• [Task statement]
Extract all records. Keep each one exact.

• [Dataset]
-- -- --

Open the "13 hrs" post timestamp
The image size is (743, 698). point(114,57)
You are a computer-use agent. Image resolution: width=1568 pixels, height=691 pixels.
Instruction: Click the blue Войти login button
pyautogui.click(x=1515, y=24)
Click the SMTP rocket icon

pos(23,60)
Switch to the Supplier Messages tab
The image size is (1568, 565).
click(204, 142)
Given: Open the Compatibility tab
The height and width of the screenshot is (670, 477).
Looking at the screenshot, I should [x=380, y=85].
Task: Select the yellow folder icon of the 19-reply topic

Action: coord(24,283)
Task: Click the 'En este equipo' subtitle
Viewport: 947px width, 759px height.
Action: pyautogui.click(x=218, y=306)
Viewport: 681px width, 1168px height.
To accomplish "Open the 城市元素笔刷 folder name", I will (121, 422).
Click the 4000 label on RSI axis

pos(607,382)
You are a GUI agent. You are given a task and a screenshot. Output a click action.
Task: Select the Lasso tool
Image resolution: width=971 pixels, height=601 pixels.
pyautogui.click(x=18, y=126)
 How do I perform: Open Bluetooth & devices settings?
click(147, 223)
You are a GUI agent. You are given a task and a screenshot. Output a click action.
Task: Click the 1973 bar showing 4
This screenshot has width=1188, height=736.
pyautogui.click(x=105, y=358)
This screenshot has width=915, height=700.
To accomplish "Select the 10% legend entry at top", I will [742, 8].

-- -- --

• [Task result]
Open the "13 hrs" post timestamp
The image size is (743, 698). point(114,57)
You are a computer-use agent. Image resolution: width=1568 pixels, height=691 pixels.
Instruction: Click the blue Войти login button
pyautogui.click(x=1515, y=24)
Click the SMTP rocket icon

pos(23,60)
Switch to the Supplier Messages tab
The image size is (1568, 565).
click(204, 142)
Given: Open the Compatibility tab
The height and width of the screenshot is (670, 477).
Looking at the screenshot, I should [x=380, y=85].
Task: Select the yellow folder icon of the 19-reply topic

Action: coord(24,283)
Task: Click the 'En este equipo' subtitle
Viewport: 947px width, 759px height.
Action: pyautogui.click(x=218, y=306)
Viewport: 681px width, 1168px height.
To accomplish "Open the 城市元素笔刷 folder name", I will (121, 422).
Click the 4000 label on RSI axis

pos(607,382)
You are a GUI agent. You are given a task and a screenshot. Output a click action.
Task: Select the Lasso tool
Image resolution: width=971 pixels, height=601 pixels.
pyautogui.click(x=18, y=126)
 How do I perform: Open Bluetooth & devices settings?
click(147, 223)
You are a GUI agent. You are given a task and a screenshot. Output a click action.
Task: Click the 1973 bar showing 4
This screenshot has width=1188, height=736.
pyautogui.click(x=105, y=358)
This screenshot has width=915, height=700.
To accomplish "Select the 10% legend entry at top", I will [742, 8].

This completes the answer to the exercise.